Seul… Mais au moyen âge on n’était pas longtemps seul. Le Diable vient vite, dans ces moments, à la place de Dieu. L’âme gisante est pour lui un jouet qu’il tourne et pelote… Et cette pauvre âme est si malade qu’elle veut rester malade, creusant son mal et fouillant les mauvaises jouissances : Mala mentis gaudia. Leurrée de croyances folles, amusée de lueurs sombres, menée de côté et d’autre par la vaine curiosité, elle cherche à tâtons dans la nuit ; elle a peur et elle cherche…
Ce sont d’étranges époques. On nie, on croit tout. Une fiévreuse atmosphère de superstition sceptique enveloppe les villes sombres. L’ombre augmente dans leurs rues étroites ; leur brouillard va s’épaississant aux fumées d’alchimie et de sabbat. Les croisées obliques ont des regards louches. La boue noire des carrefours grouille en mauvaises paroles.
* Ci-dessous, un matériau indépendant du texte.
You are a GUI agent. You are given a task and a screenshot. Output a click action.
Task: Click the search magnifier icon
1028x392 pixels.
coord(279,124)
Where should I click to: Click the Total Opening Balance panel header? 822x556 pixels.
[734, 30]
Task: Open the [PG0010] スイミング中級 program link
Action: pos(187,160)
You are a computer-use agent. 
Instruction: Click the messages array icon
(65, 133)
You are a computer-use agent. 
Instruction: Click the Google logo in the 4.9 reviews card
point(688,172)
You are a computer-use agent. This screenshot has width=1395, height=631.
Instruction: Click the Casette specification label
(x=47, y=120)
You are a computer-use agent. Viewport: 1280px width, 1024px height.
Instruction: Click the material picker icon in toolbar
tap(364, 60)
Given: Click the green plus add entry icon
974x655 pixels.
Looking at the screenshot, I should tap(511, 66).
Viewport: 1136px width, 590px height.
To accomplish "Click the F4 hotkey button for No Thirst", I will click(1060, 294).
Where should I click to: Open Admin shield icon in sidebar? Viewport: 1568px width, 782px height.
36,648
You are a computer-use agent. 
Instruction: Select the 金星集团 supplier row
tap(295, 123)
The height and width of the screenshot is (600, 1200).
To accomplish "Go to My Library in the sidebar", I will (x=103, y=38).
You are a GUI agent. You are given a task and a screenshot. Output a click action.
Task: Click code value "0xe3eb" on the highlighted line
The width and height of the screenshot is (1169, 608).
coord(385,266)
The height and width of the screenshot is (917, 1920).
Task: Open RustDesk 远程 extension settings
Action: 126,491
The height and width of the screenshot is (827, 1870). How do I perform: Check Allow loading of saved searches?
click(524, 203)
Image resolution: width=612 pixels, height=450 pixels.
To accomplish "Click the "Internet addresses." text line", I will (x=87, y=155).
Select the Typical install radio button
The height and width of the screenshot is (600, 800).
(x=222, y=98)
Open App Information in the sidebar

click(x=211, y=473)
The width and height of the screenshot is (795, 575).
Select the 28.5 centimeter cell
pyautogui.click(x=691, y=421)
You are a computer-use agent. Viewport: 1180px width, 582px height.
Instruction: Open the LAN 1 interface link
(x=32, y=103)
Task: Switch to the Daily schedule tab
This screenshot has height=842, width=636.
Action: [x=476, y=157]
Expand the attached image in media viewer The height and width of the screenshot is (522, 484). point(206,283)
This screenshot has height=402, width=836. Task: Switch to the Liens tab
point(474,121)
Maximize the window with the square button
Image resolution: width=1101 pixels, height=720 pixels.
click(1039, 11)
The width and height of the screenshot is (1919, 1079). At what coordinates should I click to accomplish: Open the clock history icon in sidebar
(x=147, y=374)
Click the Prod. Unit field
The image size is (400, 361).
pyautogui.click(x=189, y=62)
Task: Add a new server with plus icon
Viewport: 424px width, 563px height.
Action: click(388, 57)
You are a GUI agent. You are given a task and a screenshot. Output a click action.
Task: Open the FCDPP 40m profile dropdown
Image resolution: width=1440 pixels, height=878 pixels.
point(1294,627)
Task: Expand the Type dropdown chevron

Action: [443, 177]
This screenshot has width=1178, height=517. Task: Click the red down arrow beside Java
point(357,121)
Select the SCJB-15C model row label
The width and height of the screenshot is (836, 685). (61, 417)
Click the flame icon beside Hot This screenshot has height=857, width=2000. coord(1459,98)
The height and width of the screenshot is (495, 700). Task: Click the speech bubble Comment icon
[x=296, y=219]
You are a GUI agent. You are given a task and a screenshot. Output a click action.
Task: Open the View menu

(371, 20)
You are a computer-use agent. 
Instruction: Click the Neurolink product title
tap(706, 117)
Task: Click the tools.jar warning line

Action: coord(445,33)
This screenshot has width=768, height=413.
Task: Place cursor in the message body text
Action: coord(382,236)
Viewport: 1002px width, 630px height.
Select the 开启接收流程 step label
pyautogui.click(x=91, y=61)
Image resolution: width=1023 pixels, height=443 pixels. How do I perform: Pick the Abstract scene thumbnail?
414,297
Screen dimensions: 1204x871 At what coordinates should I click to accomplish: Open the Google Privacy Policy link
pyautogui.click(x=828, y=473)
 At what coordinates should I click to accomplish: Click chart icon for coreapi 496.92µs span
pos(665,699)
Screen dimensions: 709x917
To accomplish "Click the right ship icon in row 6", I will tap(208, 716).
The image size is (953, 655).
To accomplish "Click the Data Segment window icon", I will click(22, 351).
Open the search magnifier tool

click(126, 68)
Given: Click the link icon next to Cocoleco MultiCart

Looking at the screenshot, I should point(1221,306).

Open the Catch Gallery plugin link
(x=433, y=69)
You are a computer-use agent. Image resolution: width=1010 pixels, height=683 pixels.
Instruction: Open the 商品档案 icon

Les portes sont fermées tout le jour ; mais elles savent bien s’ouvrir le soir pour recevoir l’homme du mal, le juif, le sorcier, l’assassin.
On s’attend alors à quelque chose. À quoi ? On l’ignore. Mais la nature avertit ; les éléments semblent chargés. Le bruit courut un moment, sous Charles VI, qu’on avait empoisonné les rivières[1]. Dans tous les esprits, flottait d’avance une vague pensée de crime.